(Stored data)
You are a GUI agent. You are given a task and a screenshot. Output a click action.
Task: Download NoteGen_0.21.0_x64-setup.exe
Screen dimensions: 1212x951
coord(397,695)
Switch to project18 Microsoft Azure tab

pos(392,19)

**The task:** The records above are to be printed out again exactly, without omission.

**Reply to the exercise:**
You are a GUI agent. You are given a task and a screenshot. Output a click action.
Task: Download NoteGen_0.21.0_x64-setup.exe
Screen dimensions: 1212x951
coord(397,695)
Switch to project18 Microsoft Azure tab

pos(392,19)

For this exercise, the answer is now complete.